Klasifikasi wilayah ini merupakan daerah tunggal, mempunyai ciri-ciri geografi yang khusus. Wilayah demikian ini disebut specific region.
Contoh:
1) Wilayah Asia Tenggara, di mana daerah ini merupakan daerah tunggal dan mempunyai ciri-ciri geografi yang khusus, seperti dalam hal lokasi, penduduk, adat-istiadat, bahasa, dan lain sebagainya.
2) Wilayah waktu Indonesia bagian Timur, di mana daerah ini merupakan daerah tunggal dan mempunyai ciri khusus, yaitu yang lokasinya di Indonesia bagian timur.
3) Wilayah daerah penangkapan udang laut di Indonesia mempunyai ciri khusus. Lokasinya sepanjang pantai hutan bakau atau laut yang pantainya tidak begitu dalam dan reliefnya bercelah-celah yang cocok untuk sarang udang.
b. Wilayah yang Menekankan Perbedaan Kepada Jenisnya disebut generic region.
Dalam hal ini fungsi wilayah kurang diperhatikan.
Contoh:
Wilayah iklim, wilayah vegetasi, wilayah fisiografi, wilayah pertanian, dan wilayah yang menghasilkan hasil bumi. Dalam hal ini yang ditekankan adalah jenis perwilayahan saja.
c. Wilayah Berdasarkan Keseragaman atau Kesamaan Dalam Kriteria Tertentu. Wilayah seperti ini disebut uniform region.
Contoh:
Wilayah pertanian, di mana terdapat keseragaman atau kesamaan antara petani atau daerah pertanian dan kesamaan ini menjadi sifat yang dimiliki oleh elemen-elemen yang membentuk wilayah.
CONTOH WILAYAH FORMAL :
1. Daerah Pertanian
Daerah pertanian adalah penamaan perwilayahan secara formal karena penamaan ini di dasarkan pada ciri-ciri tanaman dan pengolahan lahan. Tanaman yang di kembangkan umumnya tanaman pangan atau sayuran, dan pengolahan lahan dilakukan secara intensif.
2. Daerah Pegunungan
Daerah pegunungan adalah penamaan perwilayahan secara formal karena penamaannya didasarkan pada ciri-ciri morfologi, yaitu suatu daerah yang memiliki ketinggian di atas 600 meter diatas permukaan laut, dan memiliki kemiringan lerengnya lebih dari 24%.
3. Daerah Perkotaan
Daerah perkotaan adalah penamaan perwilayahan secara formal karena penamaannya didasarkan pada ciri-ciri permukiman dan jaringan jalan. Permukiman pada umumnya padat dan tersebar secara merata.

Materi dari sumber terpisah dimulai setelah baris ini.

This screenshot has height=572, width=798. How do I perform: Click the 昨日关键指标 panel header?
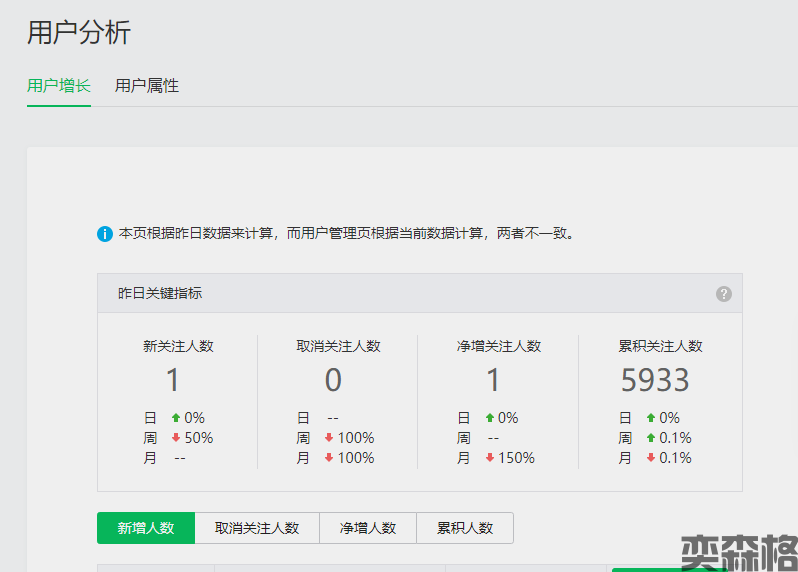(160, 294)
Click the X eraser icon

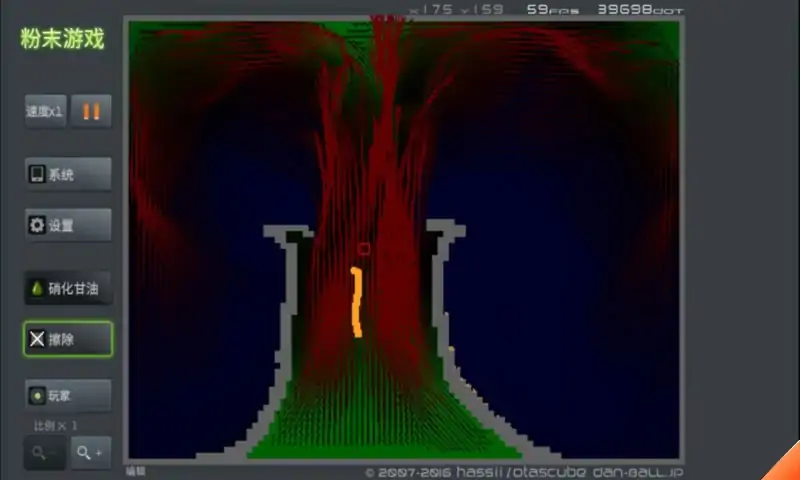37,340
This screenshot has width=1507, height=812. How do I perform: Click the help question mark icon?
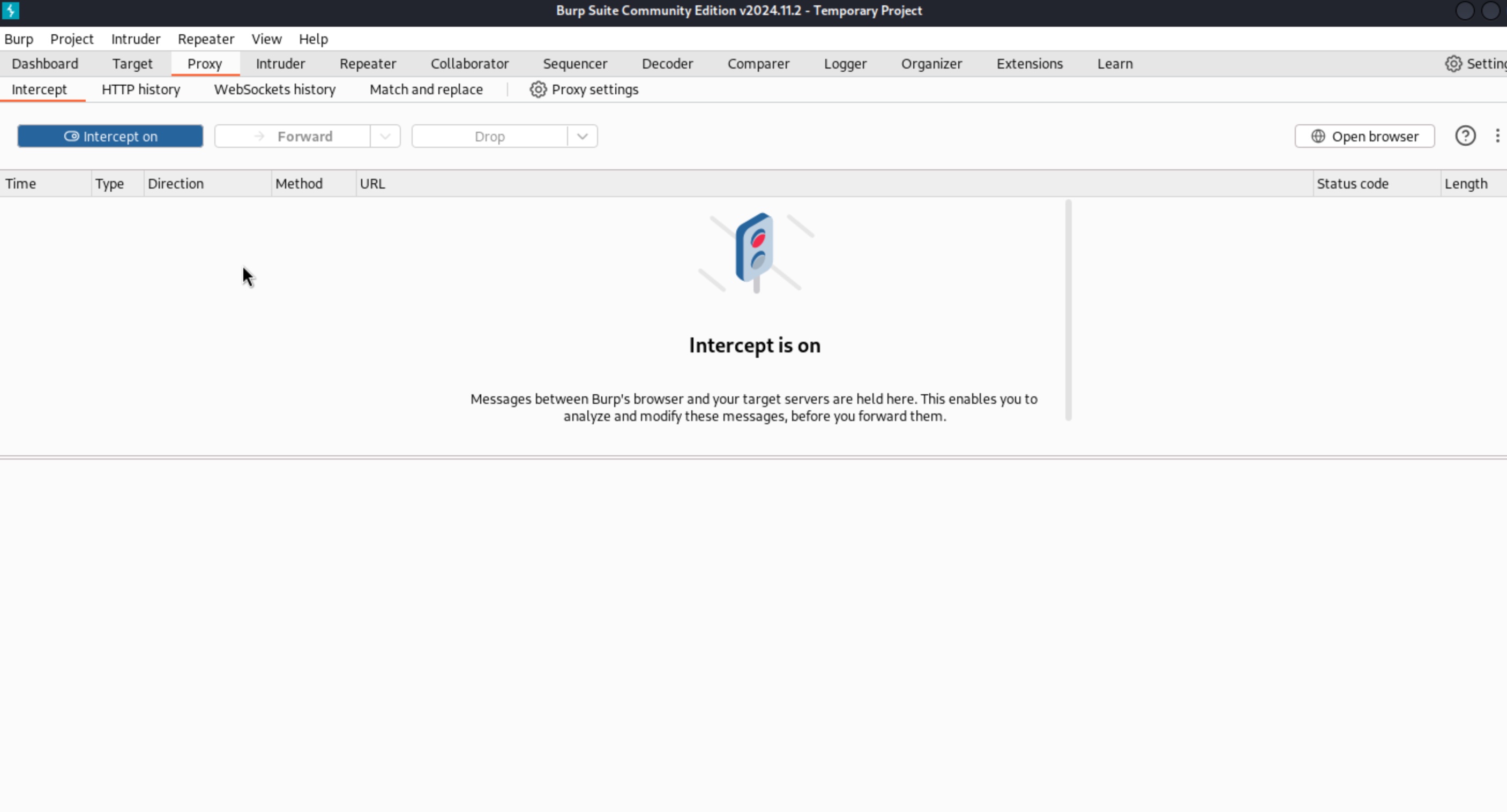(x=1465, y=136)
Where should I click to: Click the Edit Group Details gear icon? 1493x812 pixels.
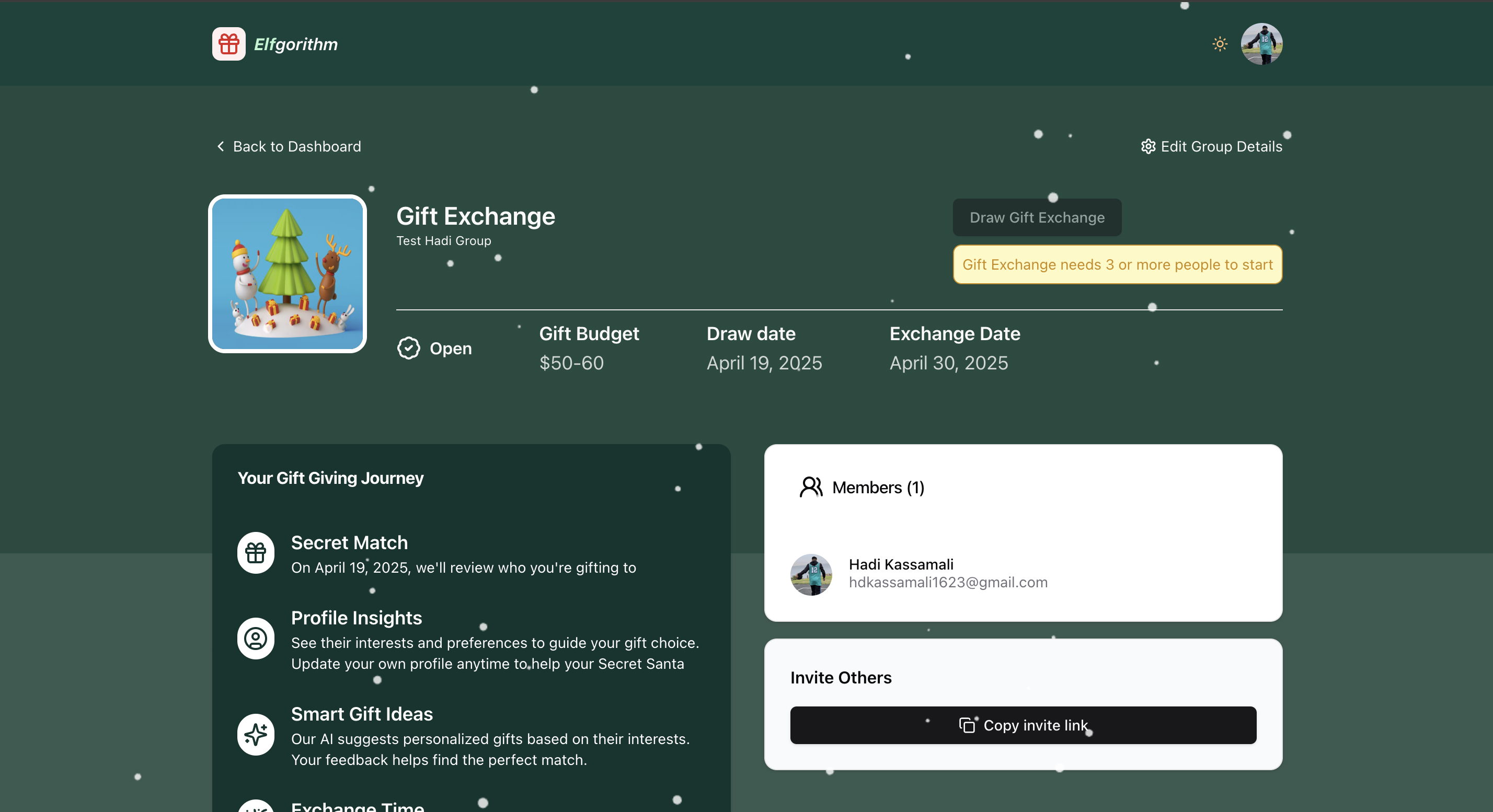1147,146
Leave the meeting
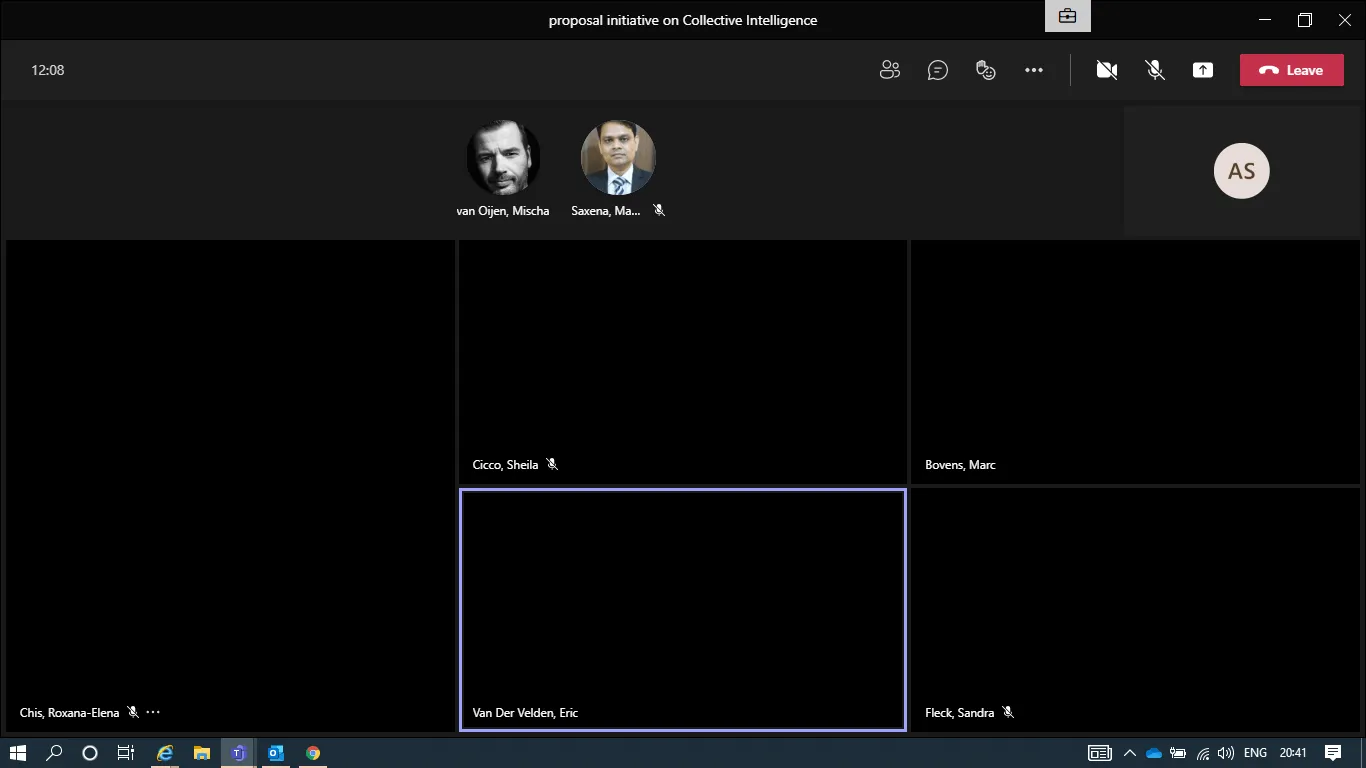Screen dimensions: 1366x768 (1291, 69)
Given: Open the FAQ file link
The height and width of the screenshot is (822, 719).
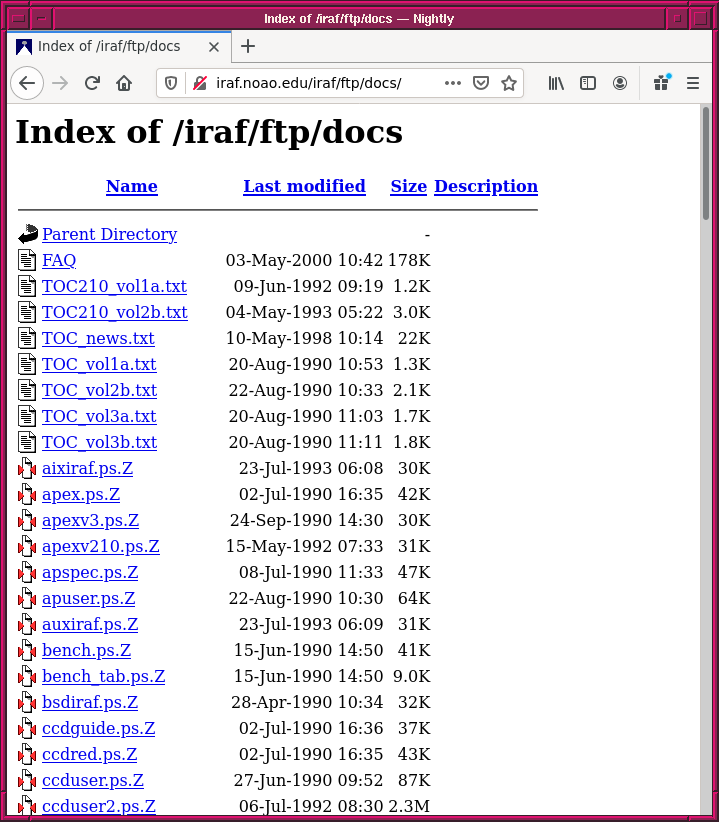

2. WILAYAH FUNGSIONAL (Dinamis atau nodal)
Wilayah fungsional adalah suatu kawasan yang difungsikan menurut jenis dan kekhususan, suatu wilayah yang saling berhubungan satu sama lain, misalnya kota, kecamatan, dan kelurahan yang selalu berhubungan. Jadi, wilayah fungsional adalah wilayah yang dinamis serta aktif dan selalu berubah, biasanya wilayah seperti ini terdapat di kota atau wilayah sentral.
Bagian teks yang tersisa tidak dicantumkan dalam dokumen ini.